His description may seem fanciful and indeed looking at the profile of some  defenders, can fit quite a few in. Rio Ferdinand, Carvalho, Cannavaro (in the 2006 World Cup) and Pepe; in fact the trend nowadays is for central defenders to be mobile and technically secure. Even the arguably less aesthetically pleasing defenders such as Vidic and Terry are very adept at passing the ball. It is maybe not enough from these defenders that Wenger sees as they are not sweepers; the position the manager himself played but one which has since disappeared.

However the bulk of these rash tackles have featured midfielders with Wenger suggesting improved pitches are the reason for the lack of good tacklers. Players are able to control and turn more freely while it allows for better passing and movement. The greater technical emphasis has probably made having a specialised tackler more difficult because while they may be stronger at winning the ball back, hinder the teams passing momentum. Currently most teams play with deep lying playmakers in defensive midfield, able to initiate attacks and break down play just as the sweeper used to and with second strikers or playmakers.

Players in between channels are seen as the key to unlocking defences and one of the reasons for the demise of the box-to-box midfielder. “There are trends in football,” says former Roma manager Carlo Mazzone. “This is a time of between-the-lines players. From a classic 4-4-2, we now have a 4-1-1-1-3-0 as we have at Roma.”

“Today’s football is about managing the characteristics of individuals and that’s why you see the proliferation of specialists,” says former AC Milan coach, Arrigo Sacchi.  ”The individual has trumped the collective. But it’s a sign of weakness. It’s reactive, not pro-active.”

“For example, we knew that Zidane, Raul and Figo didn’t track back, so we had to put a guy in front of the back four who would defend,” he said when talking about his stint as Real Madrid’s director of football . “But that’s reactionary football. It doesn’t multiply the players’ qualities exponentially. Which actually is the point of tactics: to achieve this multiplier effect on the players’ abilities. In my football, the regista – the playmaker – is whoever had the ball. But if you have Makelele, he can’t do that. He doesn’t have the ideas to do it, although, of course, he’s great at winning the ball. It’s become all about specialists. Is football a collective and harmonious game? Or is it a question of putting x amount of talented players in and balancing them with y amount of specialists?”

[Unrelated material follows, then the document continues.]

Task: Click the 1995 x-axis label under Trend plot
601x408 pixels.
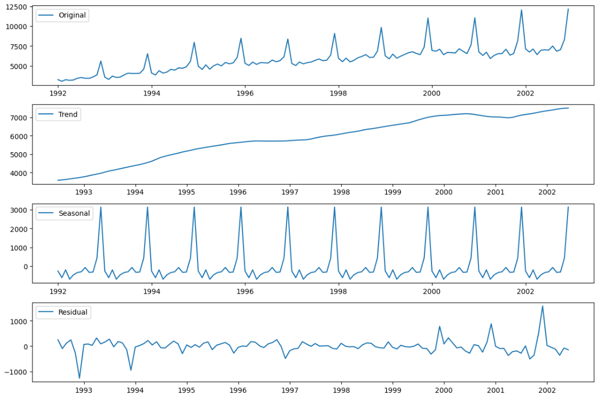Action: click(x=187, y=192)
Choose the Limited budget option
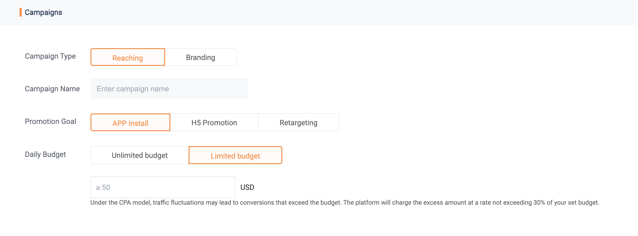Viewport: 638px width, 236px height. click(235, 155)
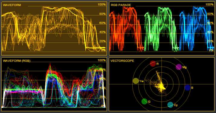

But such defensive midfielder’s can’t have everything. They must be able to pass, be tactically aware and strong in the tackle a difficult equilibrium to find. Sacchi believed in players being able to play a number of positions and hence do more and his AC Milan team played a high pressure game with the team defending in a organised defensive unit. “The trend is to bring the opponents into a defensive block and then aggressively press the ball,” says Gerrard Houllier. Defending is such a way allows for greater balance especially as deep playmakers are converted attacking midfielders in some cases (Pirlo, S. Petrov, Murphy, Scholes, Denilson) and while there is more utilisation of the dual defensive midfield shield that allows organisation.

For Arsenal the departure of Matthieu Flamini has had a great effect;  hardworking and strong positionally and in the tackle as well. The only weakness was his limited technical ability but in his replacement, Denilson can offer more. Like all great defenders, at most times they are not required to even make a tackle to win the ball as his interception stats shows; the Brazilian is second only to Clichy in the league (109 to Clichy’s 118). Playing with much simplicity, Denilson is not the type of player one notices but the work he puts in is tremendous and is also able to initiate attacks. The boy from the favelas in São Paulo can be better and more expansive, but that will come with games and with quality players around him.

As Wenger says, there may not be too many intelligent tacklers but the player described as “a little bit in between Tomáš Rosický and Gilberto” can be the one to rekindle the lost art of tackling in the midfield.